** start Data supplied **

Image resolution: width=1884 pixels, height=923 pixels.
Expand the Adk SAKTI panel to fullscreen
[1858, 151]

** end Data supplied **
** start Data supplied **

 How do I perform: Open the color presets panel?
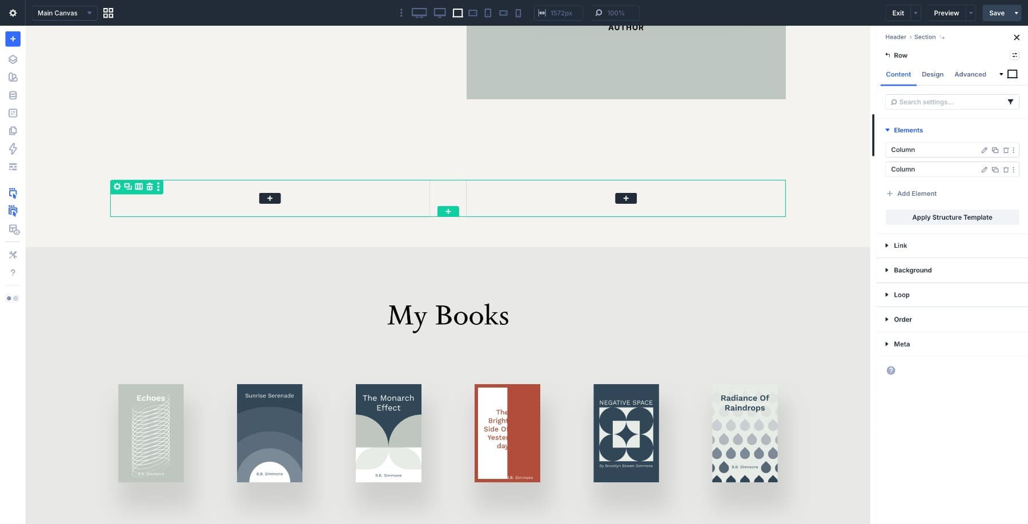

** end Data supplied **
** start Data supplied **

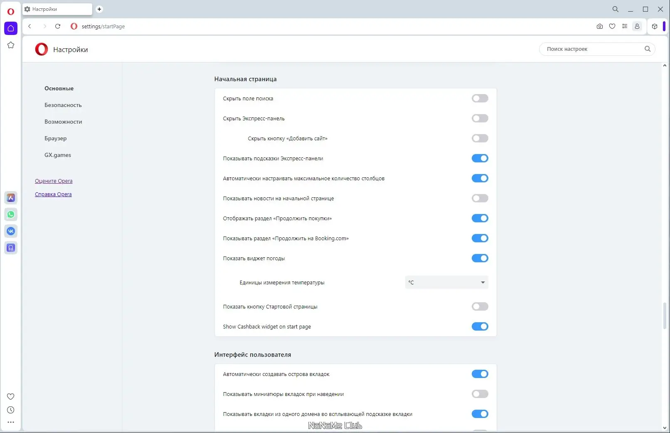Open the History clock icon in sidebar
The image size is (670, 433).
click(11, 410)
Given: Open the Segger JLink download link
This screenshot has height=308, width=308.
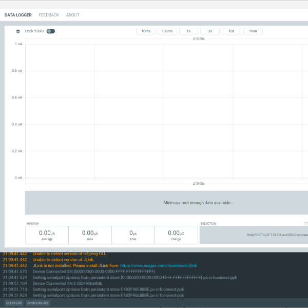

** end Data supplied **

What is asked
Recast the records as a Markdown table with the columns Nr and Line, one row per line and no blank lines. Begin at the line that has "Image resolution: width=1884" and stop after the line that has "[1858, 151]".

Solution
| Nr | Line |
|---|---|
| 1 | Image resolution: width=1884 pixels, height=923 pixels. |
| 2 | Expand the Adk SAKTI panel to fullscreen |
| 3 | [1858, 151] |